# PROBLEM DESCRIPTION
Count the lines in the entries that contain "section". Say the number and nothing more.

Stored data
-- Opening Marker --

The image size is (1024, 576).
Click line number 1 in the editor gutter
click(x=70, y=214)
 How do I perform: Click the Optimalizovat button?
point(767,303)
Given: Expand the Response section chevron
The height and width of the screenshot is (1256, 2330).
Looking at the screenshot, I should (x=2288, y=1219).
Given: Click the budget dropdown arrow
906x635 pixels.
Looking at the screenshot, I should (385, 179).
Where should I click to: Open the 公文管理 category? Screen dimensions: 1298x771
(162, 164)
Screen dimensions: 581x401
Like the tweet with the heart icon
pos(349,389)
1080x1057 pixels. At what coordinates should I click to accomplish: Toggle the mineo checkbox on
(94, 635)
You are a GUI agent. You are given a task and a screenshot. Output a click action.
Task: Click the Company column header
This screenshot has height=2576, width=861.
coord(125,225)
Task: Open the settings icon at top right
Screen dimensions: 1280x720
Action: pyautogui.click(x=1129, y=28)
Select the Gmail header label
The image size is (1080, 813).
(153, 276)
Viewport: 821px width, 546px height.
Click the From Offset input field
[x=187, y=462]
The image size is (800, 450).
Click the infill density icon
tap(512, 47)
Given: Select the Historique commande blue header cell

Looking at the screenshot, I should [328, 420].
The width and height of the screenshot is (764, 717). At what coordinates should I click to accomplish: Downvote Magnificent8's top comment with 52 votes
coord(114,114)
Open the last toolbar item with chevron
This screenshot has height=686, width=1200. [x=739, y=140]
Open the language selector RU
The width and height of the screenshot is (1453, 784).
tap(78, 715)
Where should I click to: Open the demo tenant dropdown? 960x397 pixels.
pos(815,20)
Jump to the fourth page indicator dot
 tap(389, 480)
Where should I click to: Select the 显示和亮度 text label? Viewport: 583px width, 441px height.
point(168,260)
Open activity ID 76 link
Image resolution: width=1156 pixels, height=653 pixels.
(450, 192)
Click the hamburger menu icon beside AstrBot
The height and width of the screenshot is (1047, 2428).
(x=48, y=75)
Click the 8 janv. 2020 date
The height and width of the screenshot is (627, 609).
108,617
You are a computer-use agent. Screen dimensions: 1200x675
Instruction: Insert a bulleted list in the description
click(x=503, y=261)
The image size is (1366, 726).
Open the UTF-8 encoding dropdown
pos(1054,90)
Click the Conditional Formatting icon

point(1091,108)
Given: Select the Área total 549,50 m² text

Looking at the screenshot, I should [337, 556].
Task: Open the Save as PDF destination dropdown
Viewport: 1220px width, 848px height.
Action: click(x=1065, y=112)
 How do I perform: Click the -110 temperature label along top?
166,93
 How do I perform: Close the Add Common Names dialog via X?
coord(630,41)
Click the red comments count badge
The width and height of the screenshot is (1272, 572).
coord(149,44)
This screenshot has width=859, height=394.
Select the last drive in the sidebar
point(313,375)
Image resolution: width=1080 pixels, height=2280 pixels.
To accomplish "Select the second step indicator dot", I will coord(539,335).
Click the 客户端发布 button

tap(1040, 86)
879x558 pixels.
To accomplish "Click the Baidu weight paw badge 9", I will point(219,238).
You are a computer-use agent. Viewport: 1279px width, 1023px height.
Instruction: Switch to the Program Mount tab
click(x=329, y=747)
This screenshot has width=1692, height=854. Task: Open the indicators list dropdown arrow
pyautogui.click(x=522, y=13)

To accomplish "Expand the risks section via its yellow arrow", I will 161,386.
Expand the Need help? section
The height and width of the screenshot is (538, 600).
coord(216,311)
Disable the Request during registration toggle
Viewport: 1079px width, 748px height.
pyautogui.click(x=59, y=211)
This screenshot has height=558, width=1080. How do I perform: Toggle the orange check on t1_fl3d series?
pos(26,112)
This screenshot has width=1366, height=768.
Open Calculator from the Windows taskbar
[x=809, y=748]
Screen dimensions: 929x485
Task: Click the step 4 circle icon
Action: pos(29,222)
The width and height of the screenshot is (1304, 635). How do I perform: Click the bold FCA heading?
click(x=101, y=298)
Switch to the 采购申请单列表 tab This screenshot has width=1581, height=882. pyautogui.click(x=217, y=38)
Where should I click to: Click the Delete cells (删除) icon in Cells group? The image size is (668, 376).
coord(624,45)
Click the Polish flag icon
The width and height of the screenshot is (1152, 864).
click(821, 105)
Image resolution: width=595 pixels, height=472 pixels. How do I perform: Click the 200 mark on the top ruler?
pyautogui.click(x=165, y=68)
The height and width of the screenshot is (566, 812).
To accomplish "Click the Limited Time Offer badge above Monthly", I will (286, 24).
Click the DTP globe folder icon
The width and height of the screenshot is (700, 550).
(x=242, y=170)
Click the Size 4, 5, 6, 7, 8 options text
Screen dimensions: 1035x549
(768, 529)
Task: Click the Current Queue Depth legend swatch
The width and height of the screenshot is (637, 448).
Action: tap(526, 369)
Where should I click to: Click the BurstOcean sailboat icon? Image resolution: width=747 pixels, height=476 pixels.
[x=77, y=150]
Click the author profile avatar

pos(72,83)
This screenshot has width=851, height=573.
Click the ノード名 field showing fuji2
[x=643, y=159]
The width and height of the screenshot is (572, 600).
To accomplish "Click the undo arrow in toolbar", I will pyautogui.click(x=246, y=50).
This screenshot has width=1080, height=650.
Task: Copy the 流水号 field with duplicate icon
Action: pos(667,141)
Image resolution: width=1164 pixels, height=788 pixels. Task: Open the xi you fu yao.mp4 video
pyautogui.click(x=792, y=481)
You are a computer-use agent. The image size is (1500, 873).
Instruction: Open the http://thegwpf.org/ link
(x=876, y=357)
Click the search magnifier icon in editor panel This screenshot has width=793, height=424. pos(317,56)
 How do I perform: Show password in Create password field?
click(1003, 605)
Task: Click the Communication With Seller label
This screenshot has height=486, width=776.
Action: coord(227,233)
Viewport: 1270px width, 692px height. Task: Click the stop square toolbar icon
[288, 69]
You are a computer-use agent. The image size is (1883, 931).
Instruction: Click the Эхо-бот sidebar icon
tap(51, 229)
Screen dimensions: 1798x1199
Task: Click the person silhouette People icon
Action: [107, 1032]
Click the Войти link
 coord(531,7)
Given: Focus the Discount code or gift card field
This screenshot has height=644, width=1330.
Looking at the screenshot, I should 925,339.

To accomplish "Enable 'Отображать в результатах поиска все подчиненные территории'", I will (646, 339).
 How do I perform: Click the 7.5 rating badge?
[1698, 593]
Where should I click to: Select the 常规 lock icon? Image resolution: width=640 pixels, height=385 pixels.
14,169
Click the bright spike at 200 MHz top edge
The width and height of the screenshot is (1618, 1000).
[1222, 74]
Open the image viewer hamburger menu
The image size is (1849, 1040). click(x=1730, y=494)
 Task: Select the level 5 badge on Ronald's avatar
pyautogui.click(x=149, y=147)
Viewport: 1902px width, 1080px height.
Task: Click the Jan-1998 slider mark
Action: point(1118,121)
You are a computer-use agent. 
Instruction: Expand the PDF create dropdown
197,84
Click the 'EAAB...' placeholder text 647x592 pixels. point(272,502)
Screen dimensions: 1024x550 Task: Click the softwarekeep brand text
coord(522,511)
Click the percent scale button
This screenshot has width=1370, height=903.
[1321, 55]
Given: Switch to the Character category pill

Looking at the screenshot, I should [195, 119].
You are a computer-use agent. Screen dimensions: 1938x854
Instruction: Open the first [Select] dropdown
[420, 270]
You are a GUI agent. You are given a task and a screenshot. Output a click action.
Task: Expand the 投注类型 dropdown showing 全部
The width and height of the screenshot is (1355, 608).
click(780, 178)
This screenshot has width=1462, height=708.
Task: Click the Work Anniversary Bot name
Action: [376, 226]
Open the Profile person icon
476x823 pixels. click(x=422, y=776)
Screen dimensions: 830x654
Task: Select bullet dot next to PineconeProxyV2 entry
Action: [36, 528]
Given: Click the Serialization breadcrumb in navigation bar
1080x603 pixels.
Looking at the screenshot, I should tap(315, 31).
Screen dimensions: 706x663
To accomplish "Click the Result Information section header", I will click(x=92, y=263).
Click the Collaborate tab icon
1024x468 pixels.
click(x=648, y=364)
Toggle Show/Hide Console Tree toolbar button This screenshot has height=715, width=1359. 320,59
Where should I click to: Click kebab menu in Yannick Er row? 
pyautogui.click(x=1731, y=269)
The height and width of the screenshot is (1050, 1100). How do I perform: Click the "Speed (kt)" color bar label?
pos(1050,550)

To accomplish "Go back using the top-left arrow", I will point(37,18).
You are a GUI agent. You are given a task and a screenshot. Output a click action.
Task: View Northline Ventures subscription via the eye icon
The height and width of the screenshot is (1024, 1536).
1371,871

-- Closing Marker --

# ANSWER FOR THE TASK
4